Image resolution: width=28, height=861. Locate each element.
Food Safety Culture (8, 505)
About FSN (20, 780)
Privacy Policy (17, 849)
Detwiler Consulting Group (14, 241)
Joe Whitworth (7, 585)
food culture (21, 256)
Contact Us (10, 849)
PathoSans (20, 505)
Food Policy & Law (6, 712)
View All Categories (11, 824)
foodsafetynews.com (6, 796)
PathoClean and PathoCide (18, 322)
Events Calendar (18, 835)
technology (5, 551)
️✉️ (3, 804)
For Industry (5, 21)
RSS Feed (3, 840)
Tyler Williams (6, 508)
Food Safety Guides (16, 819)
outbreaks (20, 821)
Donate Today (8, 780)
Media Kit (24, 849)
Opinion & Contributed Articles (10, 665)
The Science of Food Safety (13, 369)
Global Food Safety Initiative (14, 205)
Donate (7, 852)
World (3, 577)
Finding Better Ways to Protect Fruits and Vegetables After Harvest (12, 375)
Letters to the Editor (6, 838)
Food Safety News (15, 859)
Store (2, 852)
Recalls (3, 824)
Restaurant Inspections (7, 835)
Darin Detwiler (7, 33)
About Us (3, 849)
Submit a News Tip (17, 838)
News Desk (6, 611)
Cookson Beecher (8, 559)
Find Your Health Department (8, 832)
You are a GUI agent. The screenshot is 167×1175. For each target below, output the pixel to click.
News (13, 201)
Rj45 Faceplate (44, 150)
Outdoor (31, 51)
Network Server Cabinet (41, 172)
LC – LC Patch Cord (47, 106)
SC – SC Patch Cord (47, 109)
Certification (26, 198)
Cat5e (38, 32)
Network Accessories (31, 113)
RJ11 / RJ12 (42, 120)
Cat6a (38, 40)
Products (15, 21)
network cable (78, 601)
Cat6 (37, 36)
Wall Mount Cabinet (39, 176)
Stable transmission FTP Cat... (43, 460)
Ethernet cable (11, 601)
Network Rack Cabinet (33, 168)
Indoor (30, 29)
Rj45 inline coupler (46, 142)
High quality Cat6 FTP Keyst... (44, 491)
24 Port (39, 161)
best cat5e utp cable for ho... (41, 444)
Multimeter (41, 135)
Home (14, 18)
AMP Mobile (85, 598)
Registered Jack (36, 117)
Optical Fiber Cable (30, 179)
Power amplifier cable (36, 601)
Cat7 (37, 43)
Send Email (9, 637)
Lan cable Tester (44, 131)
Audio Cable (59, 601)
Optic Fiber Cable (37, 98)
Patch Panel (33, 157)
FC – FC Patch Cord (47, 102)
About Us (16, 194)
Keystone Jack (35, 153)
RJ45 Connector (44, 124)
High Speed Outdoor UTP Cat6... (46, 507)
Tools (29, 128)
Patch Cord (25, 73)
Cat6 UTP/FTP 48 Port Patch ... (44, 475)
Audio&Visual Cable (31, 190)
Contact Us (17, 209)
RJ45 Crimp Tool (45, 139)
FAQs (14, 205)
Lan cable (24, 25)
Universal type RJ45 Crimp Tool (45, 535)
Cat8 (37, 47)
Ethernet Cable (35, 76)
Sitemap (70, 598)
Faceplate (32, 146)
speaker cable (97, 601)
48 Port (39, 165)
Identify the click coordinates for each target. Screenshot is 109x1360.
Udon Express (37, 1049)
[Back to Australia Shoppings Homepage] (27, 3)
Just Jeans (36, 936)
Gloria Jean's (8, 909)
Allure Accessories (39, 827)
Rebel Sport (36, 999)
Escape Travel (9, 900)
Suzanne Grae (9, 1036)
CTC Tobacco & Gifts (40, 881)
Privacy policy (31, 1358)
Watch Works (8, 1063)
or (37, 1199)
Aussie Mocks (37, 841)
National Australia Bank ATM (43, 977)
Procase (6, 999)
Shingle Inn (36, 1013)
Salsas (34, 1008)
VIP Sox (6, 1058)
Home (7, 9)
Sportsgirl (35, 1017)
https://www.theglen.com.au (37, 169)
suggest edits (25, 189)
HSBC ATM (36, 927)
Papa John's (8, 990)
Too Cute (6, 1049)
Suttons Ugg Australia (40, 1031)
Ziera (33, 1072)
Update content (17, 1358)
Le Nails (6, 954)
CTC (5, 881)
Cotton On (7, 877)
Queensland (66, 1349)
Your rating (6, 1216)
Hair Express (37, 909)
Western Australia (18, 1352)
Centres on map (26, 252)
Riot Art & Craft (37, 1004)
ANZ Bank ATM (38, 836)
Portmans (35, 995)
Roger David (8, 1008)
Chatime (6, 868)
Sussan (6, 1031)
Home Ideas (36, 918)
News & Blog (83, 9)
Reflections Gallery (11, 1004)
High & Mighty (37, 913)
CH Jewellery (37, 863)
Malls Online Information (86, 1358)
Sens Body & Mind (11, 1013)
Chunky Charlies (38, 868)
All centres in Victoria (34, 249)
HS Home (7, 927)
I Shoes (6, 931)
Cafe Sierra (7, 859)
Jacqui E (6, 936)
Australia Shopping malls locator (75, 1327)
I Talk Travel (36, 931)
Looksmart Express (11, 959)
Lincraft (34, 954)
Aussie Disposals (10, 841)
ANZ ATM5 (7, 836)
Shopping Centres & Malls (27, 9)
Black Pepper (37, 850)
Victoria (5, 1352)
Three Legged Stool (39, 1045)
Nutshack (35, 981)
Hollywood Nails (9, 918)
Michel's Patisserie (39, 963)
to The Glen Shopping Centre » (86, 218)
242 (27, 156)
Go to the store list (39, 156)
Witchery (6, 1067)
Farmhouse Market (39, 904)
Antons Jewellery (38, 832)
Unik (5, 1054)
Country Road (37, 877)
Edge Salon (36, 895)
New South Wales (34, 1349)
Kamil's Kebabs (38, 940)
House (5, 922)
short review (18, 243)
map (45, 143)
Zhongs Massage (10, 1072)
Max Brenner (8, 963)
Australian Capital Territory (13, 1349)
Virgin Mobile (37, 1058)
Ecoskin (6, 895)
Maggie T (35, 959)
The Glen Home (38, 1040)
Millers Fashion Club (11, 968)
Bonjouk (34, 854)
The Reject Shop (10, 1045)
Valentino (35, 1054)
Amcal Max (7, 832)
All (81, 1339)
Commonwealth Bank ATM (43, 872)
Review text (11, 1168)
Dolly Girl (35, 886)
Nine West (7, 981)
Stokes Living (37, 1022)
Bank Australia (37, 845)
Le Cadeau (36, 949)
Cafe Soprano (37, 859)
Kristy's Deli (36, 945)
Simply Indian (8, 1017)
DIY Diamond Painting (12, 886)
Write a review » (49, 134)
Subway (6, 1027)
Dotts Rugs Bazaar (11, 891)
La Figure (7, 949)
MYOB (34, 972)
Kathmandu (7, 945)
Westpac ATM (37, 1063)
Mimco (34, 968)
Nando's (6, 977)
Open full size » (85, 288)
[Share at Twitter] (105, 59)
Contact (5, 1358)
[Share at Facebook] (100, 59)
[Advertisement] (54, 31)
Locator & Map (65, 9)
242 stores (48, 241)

:: TASK GOAL ::
Write out all of the records above line for line, with no change to any character.

:: CORRECT RESULT ::
Image resolution: width=28, height=861. Locate each element.
Food Safety Culture (8, 505)
About FSN (20, 780)
Privacy Policy (17, 849)
Detwiler Consulting Group (14, 241)
Joe Whitworth (7, 585)
food culture (21, 256)
Contact Us (10, 849)
PathoSans (20, 505)
Food Policy & Law (6, 712)
View All Categories (11, 824)
foodsafetynews.com (6, 796)
PathoClean and PathoCide (18, 322)
Events Calendar (18, 835)
technology (5, 551)
️✉️ (3, 804)
For Industry (5, 21)
RSS Feed (3, 840)
Tyler Williams (6, 508)
Food Safety Guides (16, 819)
outbreaks (20, 821)
Donate Today (8, 780)
Media Kit (24, 849)
Opinion & Contributed Articles (10, 665)
The Science of Food Safety (13, 369)
Global Food Safety Initiative (14, 205)
Donate (7, 852)
World (3, 577)
Finding Better Ways to Protect Fruits and Vegetables After Harvest (12, 375)
Letters to the Editor (6, 838)
Food Safety News (15, 859)
Store (2, 852)
Recalls (3, 824)
Restaurant Inspections (7, 835)
Darin Detwiler (7, 33)
About Us (3, 849)
Submit a News Tip (17, 838)
News Desk (6, 611)
Cookson Beecher (8, 559)
Find Your Health Department (8, 832)
You are a GUI agent. The screenshot is 167×1175. For each target below, output the pixel to click.
News (13, 201)
Rj45 Faceplate (44, 150)
Outdoor (31, 51)
Network Server Cabinet (41, 172)
LC – LC Patch Cord (47, 106)
SC – SC Patch Cord (47, 109)
Certification (26, 198)
Cat5e (38, 32)
Network Accessories (31, 113)
RJ11 / RJ12 (42, 120)
Cat6a (38, 40)
Products (15, 21)
network cable (78, 601)
Cat6 (37, 36)
Wall Mount Cabinet (39, 176)
Stable transmission FTP Cat... (43, 460)
Ethernet cable (11, 601)
Network Rack Cabinet (33, 168)
Indoor (30, 29)
Rj45 inline coupler (46, 142)
High quality Cat6 FTP Keyst... (44, 491)
24 Port (39, 161)
best cat5e utp cable for ho... (41, 444)
Multimeter (41, 135)
Home (14, 18)
AMP Mobile (85, 598)
Registered Jack (36, 117)
Optical Fiber Cable (30, 179)
Power amplifier cable (36, 601)
Cat7 (37, 43)
Send Email (9, 637)
Lan cable Tester (44, 131)
Audio Cable (59, 601)
Optic Fiber Cable (37, 98)
Patch Panel (33, 157)
FC – FC Patch Cord (47, 102)
About Us (16, 194)
Keystone Jack (35, 153)
RJ45 Connector (44, 124)
High Speed Outdoor UTP Cat6... (46, 507)
Tools (29, 128)
Patch Cord (25, 73)
Cat6 UTP/FTP 48 Port Patch ... (44, 475)
Audio&Visual Cable (31, 190)
Contact Us (17, 209)
RJ45 Crimp Tool (45, 139)
FAQs (14, 205)
Lan cable (24, 25)
Universal type RJ45 Crimp Tool (45, 535)
Cat8 (37, 47)
Ethernet Cable (35, 76)
Sitemap (70, 598)
Faceplate (32, 146)
speaker cable (97, 601)
48 Port (39, 165)
Identify the click coordinates for each target. Screenshot is 109x1360.
Udon Express (37, 1049)
[Back to Australia Shoppings Homepage] (27, 3)
Just Jeans (36, 936)
Gloria Jean's (8, 909)
Allure Accessories (39, 827)
Rebel Sport (36, 999)
Escape Travel (9, 900)
Suzanne Grae (9, 1036)
CTC Tobacco & Gifts (40, 881)
Privacy policy (31, 1358)
Watch Works (8, 1063)
or (37, 1199)
Aussie Mocks (37, 841)
National Australia Bank ATM (43, 977)
Procase (6, 999)
Shingle Inn (36, 1013)
Salsas (34, 1008)
VIP Sox (6, 1058)
Home (7, 9)
Sportsgirl (35, 1017)
https://www.theglen.com.au (37, 169)
suggest edits (25, 189)
HSBC ATM (36, 927)
Papa John's (8, 990)
Too Cute (6, 1049)
Suttons Ugg Australia (40, 1031)
Ziera (33, 1072)
Update content (17, 1358)
Le Nails (6, 954)
CTC (5, 881)
Cotton On (7, 877)
Queensland (66, 1349)
Your rating (6, 1216)
Hair Express (37, 909)
Western Australia (18, 1352)
Centres on map (26, 252)
Riot Art & Craft (37, 1004)
ANZ Bank ATM (38, 836)
Portmans (35, 995)
Roger David (8, 1008)
Chatime (6, 868)
Sussan (6, 1031)
Home Ideas (36, 918)
News & Blog (83, 9)
Reflections Gallery (11, 1004)
High & Mighty (37, 913)
CH Jewellery (37, 863)
Malls Online Information (86, 1358)
Sens Body & Mind (11, 1013)
Chunky Charlies (38, 868)
All centres in Victoria (34, 249)
HS Home (7, 927)
I Shoes (6, 931)
Cafe Sierra (7, 859)
Jacqui E (6, 936)
Australia Shopping malls locator (75, 1327)
I Talk Travel (36, 931)
Looksmart Express (11, 959)
Lincraft (34, 954)
Aussie Disposals (10, 841)
ANZ ATM5 (7, 836)
Shopping Centres & Malls (27, 9)
Black Pepper (37, 850)
Victoria (5, 1352)
Three Legged Stool (39, 1045)
Nutshack (35, 981)
Hollywood Nails (9, 918)
Michel's Patisserie (39, 963)
to The Glen Shopping Centre » (86, 218)
242 (27, 156)
Go to the store list (39, 156)
Witchery (6, 1067)
Farmhouse Market (39, 904)
Antons Jewellery (38, 832)
Unik (5, 1054)
Country Road (37, 877)
Edge Salon (36, 895)
New South Wales (34, 1349)
Kamil's Kebabs (38, 940)
House (5, 922)
short review (18, 243)
map (45, 143)
Zhongs Massage (10, 1072)
Max Brenner (8, 963)
Australian Capital Territory (13, 1349)
Virgin Mobile (37, 1058)
Ecoskin (6, 895)
Maggie T (35, 959)
The Glen Home (38, 1040)
Millers Fashion Club (11, 968)
Bonjouk (34, 854)
The Reject Shop (10, 1045)
Valentino (35, 1054)
Amcal Max (7, 832)
All (81, 1339)
Commonwealth Bank ATM (43, 872)
Review text (11, 1168)
Dolly Girl (35, 886)
Nine West (7, 981)
Stokes Living (37, 1022)
Bank Australia (37, 845)
Le Cadeau (36, 949)
Cafe Soprano (37, 859)
Kristy's Deli (36, 945)
Simply Indian (8, 1017)
DIY Diamond Painting (12, 886)
Write a review » (49, 134)
Subway (6, 1027)
Dotts Rugs Bazaar (11, 891)
La Figure (7, 949)
MYOB (34, 972)
Kathmandu (7, 945)
Westpac ATM (37, 1063)
Mimco (34, 968)
Nando's (6, 977)
Open full size » (85, 288)
[Share at Twitter] (105, 59)
Contact (5, 1358)
[Share at Facebook] (100, 59)
[Advertisement] (54, 31)
Locator & Map (65, 9)
242 stores (48, 241)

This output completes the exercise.